* **Exercise directions**:
Transcribe each record below line for line, leaving out the pictures.

------ Data to use

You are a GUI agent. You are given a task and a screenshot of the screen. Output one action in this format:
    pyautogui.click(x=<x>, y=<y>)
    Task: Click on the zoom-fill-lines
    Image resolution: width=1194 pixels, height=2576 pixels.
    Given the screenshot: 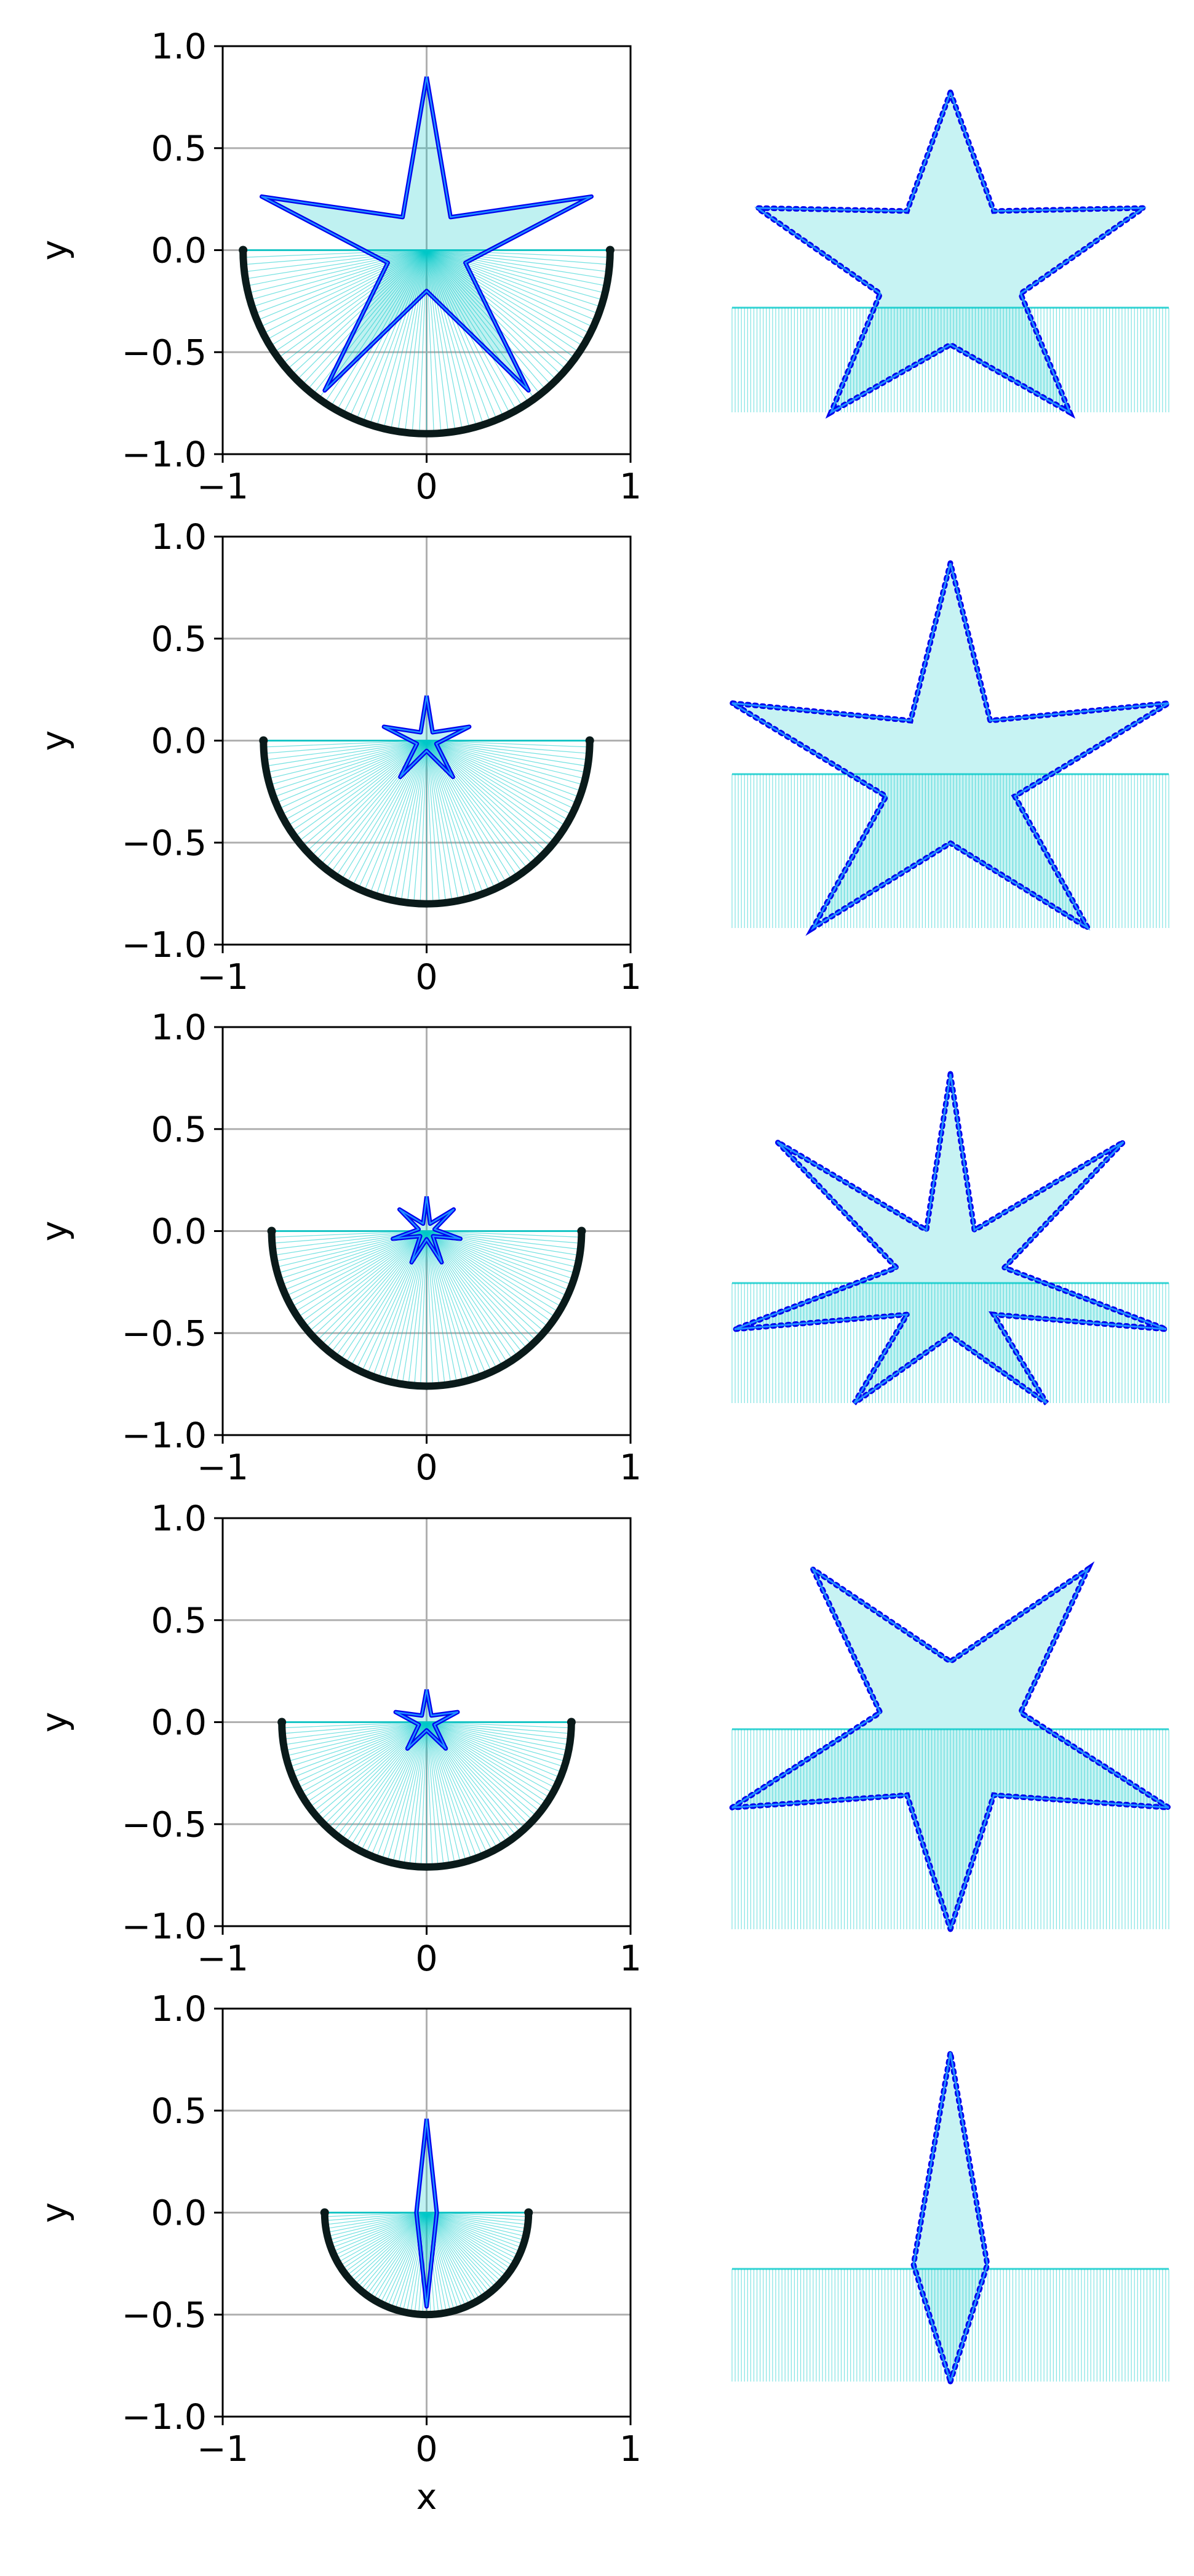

------------

* **Result of the task**:
You are a GUI agent. You are given a task and a screenshot of the screen. Output one action in this format:
    pyautogui.click(x=<x>, y=<y>)
    Task: Click on the zoom-fill-lines
    Image resolution: width=1194 pixels, height=2576 pixels.
    Given the screenshot: 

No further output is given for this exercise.